— Extracted records —
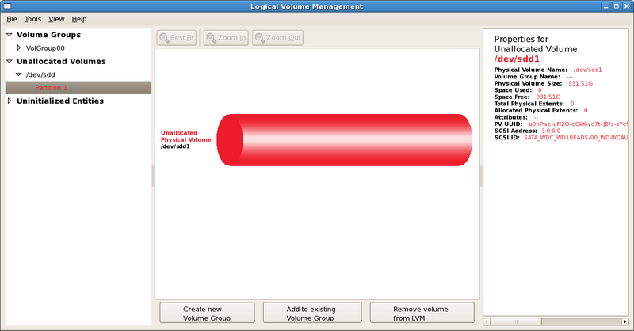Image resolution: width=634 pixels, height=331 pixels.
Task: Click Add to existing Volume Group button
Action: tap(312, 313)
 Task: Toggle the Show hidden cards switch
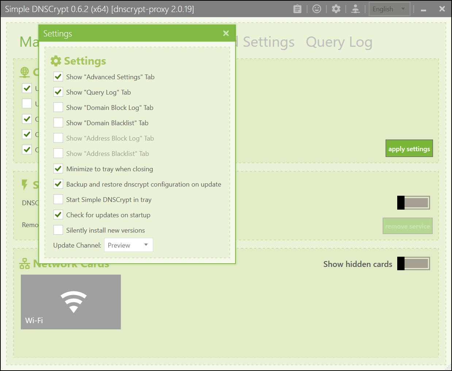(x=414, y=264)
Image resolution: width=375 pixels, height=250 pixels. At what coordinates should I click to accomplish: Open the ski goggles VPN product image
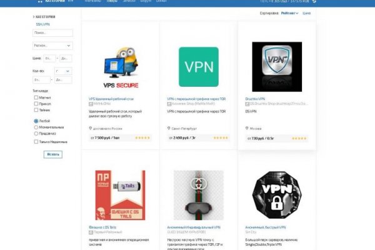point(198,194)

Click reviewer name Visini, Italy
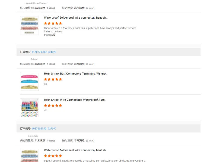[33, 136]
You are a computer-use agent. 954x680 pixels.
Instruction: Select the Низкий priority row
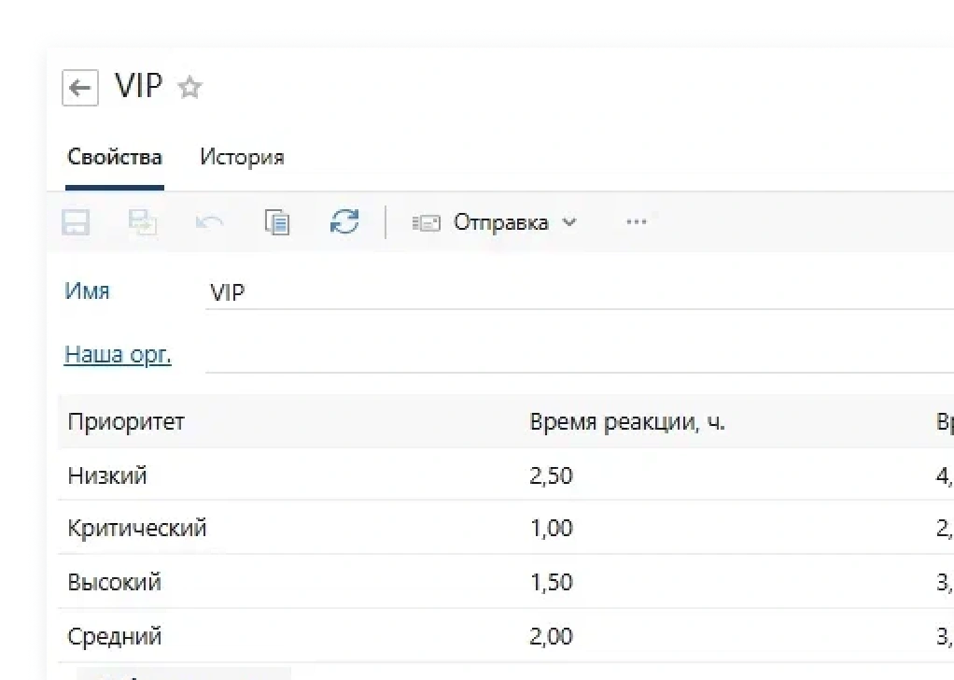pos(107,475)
--
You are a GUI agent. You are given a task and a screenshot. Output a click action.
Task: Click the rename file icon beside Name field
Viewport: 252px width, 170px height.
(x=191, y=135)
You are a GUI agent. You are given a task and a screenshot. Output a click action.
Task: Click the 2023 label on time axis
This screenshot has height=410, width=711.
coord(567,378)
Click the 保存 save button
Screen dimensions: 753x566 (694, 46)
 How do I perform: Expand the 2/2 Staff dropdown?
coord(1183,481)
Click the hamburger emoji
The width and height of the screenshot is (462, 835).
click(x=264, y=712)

— Your objective —
Reproduce exactly, and only, the part of the listing above that begins at the line with "Task: Click the rename" and goes on through the line with "Task: Click the 2023 label on time axis".

— Response to this task —
Task: Click the rename file icon beside Name field
Viewport: 252px width, 170px height.
(x=191, y=135)
You are a GUI agent. You are given a task and a screenshot. Output a click action.
Task: Click the 2023 label on time axis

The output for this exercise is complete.